OKLAHOMA CITY — Carmelo Anthony said he was surprised to be on the bench for the entire fourth quarter — including the final play of regulation with a chance to win — in the Oklahoma City Thunder‘s 126-125 overtime loss to the Denver Nuggets on Friday.
“Yeah, of course,” Anthony said. “Of course I wanted to be there, but that wasn’t my decision to make, so I kind of leave that to coach on that one.”

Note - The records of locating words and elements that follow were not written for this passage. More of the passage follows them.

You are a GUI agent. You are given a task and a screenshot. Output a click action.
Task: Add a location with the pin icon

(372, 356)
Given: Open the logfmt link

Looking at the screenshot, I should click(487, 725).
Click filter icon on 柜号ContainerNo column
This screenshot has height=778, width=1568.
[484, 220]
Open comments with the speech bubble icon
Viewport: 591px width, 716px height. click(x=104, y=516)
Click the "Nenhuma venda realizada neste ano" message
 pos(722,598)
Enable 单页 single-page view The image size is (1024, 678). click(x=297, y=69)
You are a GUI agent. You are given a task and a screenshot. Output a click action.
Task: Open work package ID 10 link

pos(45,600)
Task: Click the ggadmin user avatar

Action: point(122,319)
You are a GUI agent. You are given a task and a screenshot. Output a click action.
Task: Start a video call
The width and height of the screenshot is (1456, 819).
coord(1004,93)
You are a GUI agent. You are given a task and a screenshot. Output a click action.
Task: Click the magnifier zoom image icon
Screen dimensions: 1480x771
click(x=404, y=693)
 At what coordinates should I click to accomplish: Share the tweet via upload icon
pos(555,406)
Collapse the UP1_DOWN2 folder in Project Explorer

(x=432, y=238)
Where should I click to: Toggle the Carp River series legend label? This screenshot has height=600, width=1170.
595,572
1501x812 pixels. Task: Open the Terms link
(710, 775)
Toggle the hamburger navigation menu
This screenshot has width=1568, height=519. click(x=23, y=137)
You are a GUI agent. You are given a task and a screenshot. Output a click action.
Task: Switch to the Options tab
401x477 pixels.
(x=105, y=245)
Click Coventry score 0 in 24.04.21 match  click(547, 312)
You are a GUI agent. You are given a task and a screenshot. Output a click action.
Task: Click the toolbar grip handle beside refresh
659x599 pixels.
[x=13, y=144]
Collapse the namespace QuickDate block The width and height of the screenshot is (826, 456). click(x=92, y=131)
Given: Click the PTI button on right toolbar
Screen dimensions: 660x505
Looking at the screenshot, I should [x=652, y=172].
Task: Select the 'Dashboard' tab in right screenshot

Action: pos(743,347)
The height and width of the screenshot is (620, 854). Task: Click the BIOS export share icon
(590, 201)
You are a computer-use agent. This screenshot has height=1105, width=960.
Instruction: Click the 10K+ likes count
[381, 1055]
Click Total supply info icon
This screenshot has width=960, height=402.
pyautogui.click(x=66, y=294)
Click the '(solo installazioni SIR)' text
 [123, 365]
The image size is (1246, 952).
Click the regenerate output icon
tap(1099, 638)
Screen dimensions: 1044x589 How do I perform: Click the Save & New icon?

Anthony, who walked to the scorer’s table with about three minutes left in regulation to check in, elected to sit himself back on the bench after Jerami Grant hit a corner 3 to put the Thunder up six with 2:22 left. Anthony waved his hand at the court after Grant’s 3 dropped and walked back to the bench, telling Donovan to stick with Grant. Though after Will Barton tied the game with 15 seconds left on a spinning layup, Donovan called timeout to draw up a final play, still leaving the 10-time All-Star on the sideline. Russell Westbrook missed a 3-pointer with two seconds left, sending the game to overtime.
“I was sitting for the whole fourth and there was like two and some change on the clock,” Anthony said. “[Grant] hit that 3, so it was like just let him continue to go out there and just play it out and see what happens. But then we wind up going to overtime.”
Anthony subbed back in to start the overtime period, quickly hitting a pick-and-pop 3 with 2:40 left to put OKC back up two. Anthony finished with 23 points on 9-of-21 shooting (5-of-10 from 3) plus 9 rebounds, as the Thunder dropped a third straight game, falling to sixth in the Western Conference.
“It was kind of a hard thing, I wanted to put Melo back in the game, but I think that unit was playing so well at that particular time, we were on a pretty good run, we were playing good, Jerami made a 3 when I wanted to put Carmelo back in,” Donovan said. “Carmelo’s always been a team guy, I think he felt like ‘OK, Jerami’s playing well, let him go, let him play.'”
Anthony said it’s the first time in his career he can remember telling a coach to play someone else that late in a game.
“I think I’ve done it before, but not that late in the game, and in the quarter,” he said. “I’ve done it before where a guy has it going and didn’t want to break his rhythm. A lot of times when guys have it going like that, especially role players guys, bench guys, that gives them confidence, that you do believe in those guys. But not that late in a game like that, never did that.”
According to ESPN Stats & Information, it was the first time that Anthony didn’t play in the fourth quarter of his 44 career overtime games. His previous low for minutes in the the fourth quarter in such a game was three against the Suns on Dec. 13, 2016, as a member of the New York Knicks.
With the Thunder falling behind double digits to the Nuggets in the third, Anthony ended up playing the entire quarter and was visibly gassed. Anthony’s normal rotation of late has been to sub out late in the third and re-enter in the fourth with around six minutes left.
“Sometimes when you’re subbing a guy in a normal rotation and a guy gets going a little bit, a guy will say ‘let him go, let him go,’ and I think that’s what Carmelo did,” Donovan said. “Jerami made a 3 out of the corner, he was playing well, and he said, ‘let’s let him keep going’ … and I’m fine with that because to me that’s a sign of unselfishness and wanting someone else to do well.”
On Sunday in a loss to the Trail Blazers, the Thunder were in a similar situation with Grant appearing to be a stronger matchup down the stretch, but Donovan subbed Anthony back in with six minutes to go. Anthony missed his final three shots of the game — including one at the buzzer that would’ve forced overtime — and had a critical turnover, sparking discussion if Donovan should’ve finished with Grant instead. Following that game, Donovan said, “We’re going to go with him in that situation.”
Anthony stood on the baseline with his hood on and a towel wrapped around his shoulders talking with teammate Raymond Felton during the closing minutes of the fourth. Postgame, the talk from Thunder coaches and players pushed the idea that Anthony made the decision out of unselfishness.
“Melo’s a veteran guy, and for whatever reason, he felt [Grant] the best fit for the unit to close the game out,” Paul George said. “He made his impact for us still down the stretch, hitting a big 3 in OT. It’s just Melo making a team decision.”
“You’re talking about a guy that played extremely well himself,” George said. “Shot the ball at a high level and was instant buckets, timely baskets, big shots, big 3s. And for him to let [Grant] continue on with the group out there, it definitely says a lot about who Melo is and his character.”